Story at a glance
- On Monday, the Smithsonian Institution board of regents voted to repatriate 29 of its 39 Benin bronzes to Nigeria.
- The move marks a major shift in museum ethics when it comes to stolen artifacts.
- It is still unclear exactly when the artifacts will land in Nigeria.
The Smithsonian Institution’s board of regents voted Monday to return 29 Benin bronzes to Nigeria.
Last November, The Smithsonian Institution’s National Museum of African Art announced the institution’s plan to repatriate 39 artifacts, at least three-quarters of which were stolen by the British during an 1897 raid on the ancient Kingdom of Benin, according to The Art Newspaper.
All of the institution’s Benin Bronzes — a term that is used to describe a number of artifacts taken from the raid, including brass plaques, elephant tusks and ivory animal statues — were subsequently removed from display as the museum worked to figure out how many of the artifacts were linked to the raid and how to return the artwork to Nigeria.
The Smithsonian’s board of regents said in a statement that the 29 artifacts it plans to repatriate were taken during the 1897 British raid on Benin City and will be returned to Nigeria’s National Commission for Museums and Monuments at an unspecified date.
It is unclear what will happen to the remaining 10 Benin Bronzes in the Smithsonian’s possession with “provenance research” on those artifacts ongoing, a spokesperson told Changing America.

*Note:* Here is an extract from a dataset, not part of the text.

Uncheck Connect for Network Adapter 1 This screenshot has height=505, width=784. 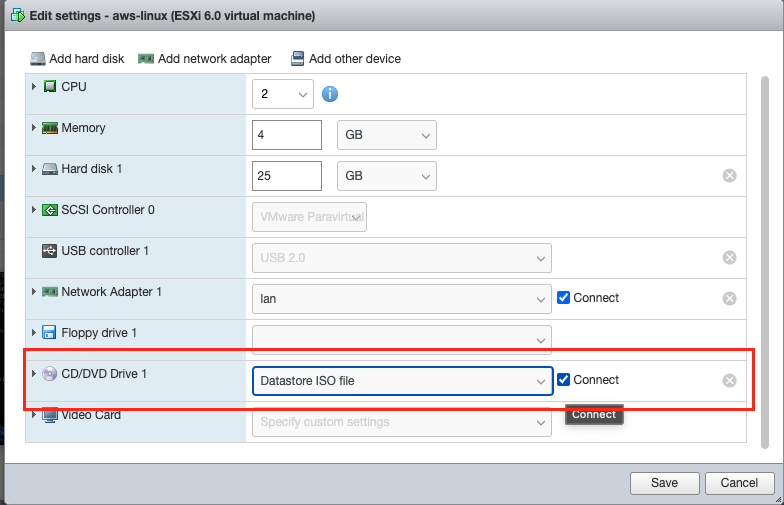[564, 298]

In April, the museum adopted a new ethical returns policy which authorizes each Smithsonian museum to return collections in certain circumstances “based on ethical considerations.”
Those ethical considerations include how the museum acquired the collection, with the policy noting some examples of unethical acquisition as being taken under duress or stolen.
Under the policy, in some cases, the Smithsonian’s board of regents will be required to approve the decision to return objects when “they are of significant monetary value, research or historical value” or when the collection might “create significant public interest.”
The vote marks a global shift in museum ethics when it comes to keeping stolen artifacts. In May, the Denver Art Museum chose to remove its Benin Bronzes from display, and in November the Metropolitan Museum of Art returned three artifacts to the Nigerians.